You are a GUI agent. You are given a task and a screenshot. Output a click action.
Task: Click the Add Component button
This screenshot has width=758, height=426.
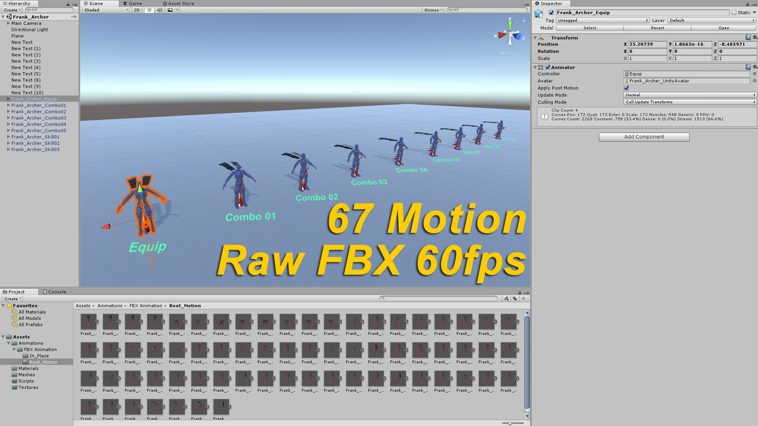point(644,136)
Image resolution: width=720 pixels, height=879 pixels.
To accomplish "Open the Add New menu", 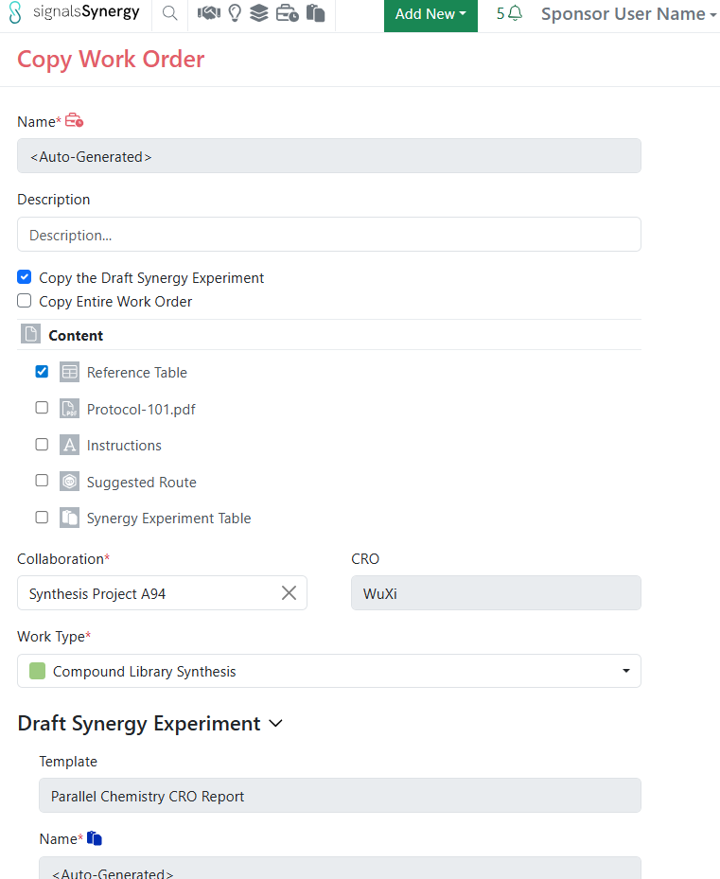I will coord(430,14).
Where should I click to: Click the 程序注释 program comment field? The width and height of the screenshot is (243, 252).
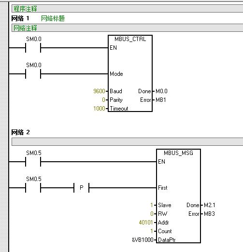click(127, 9)
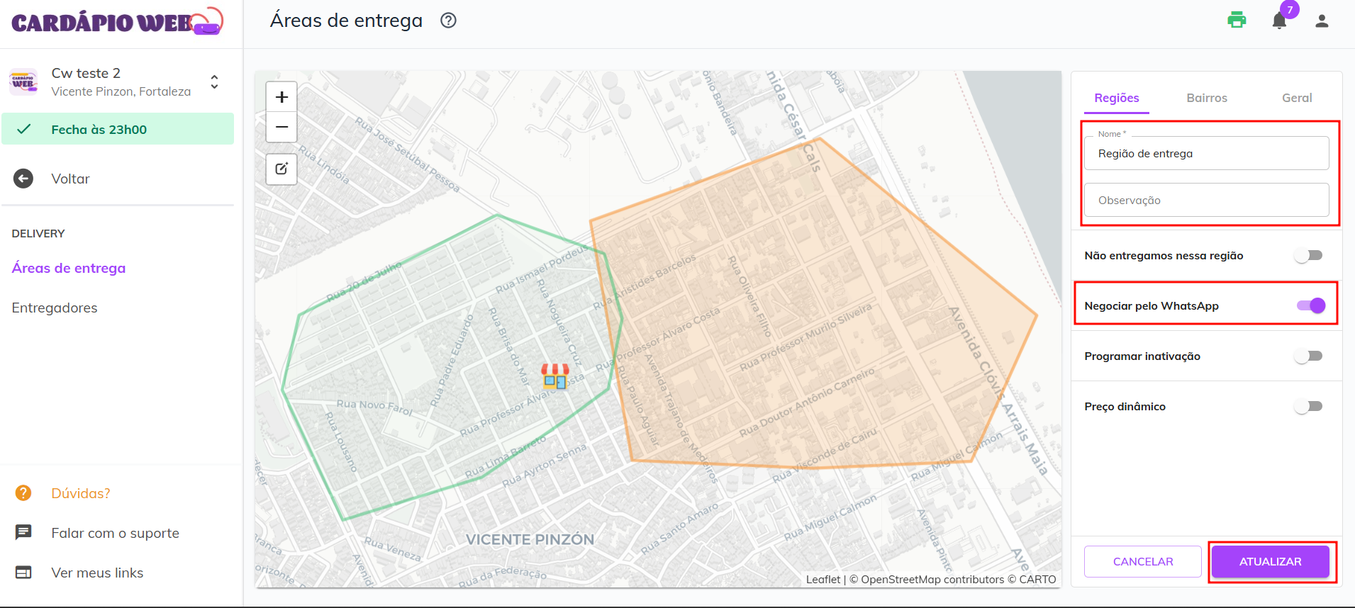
• • •
Return, exactly and without extra lines, everything from the line with "Where should I" through the last line of the material above, both included. Pictures must be dropped.

Where should I click to: Click the 程序注释 program comment field? The width and height of the screenshot is (243, 252).
click(127, 9)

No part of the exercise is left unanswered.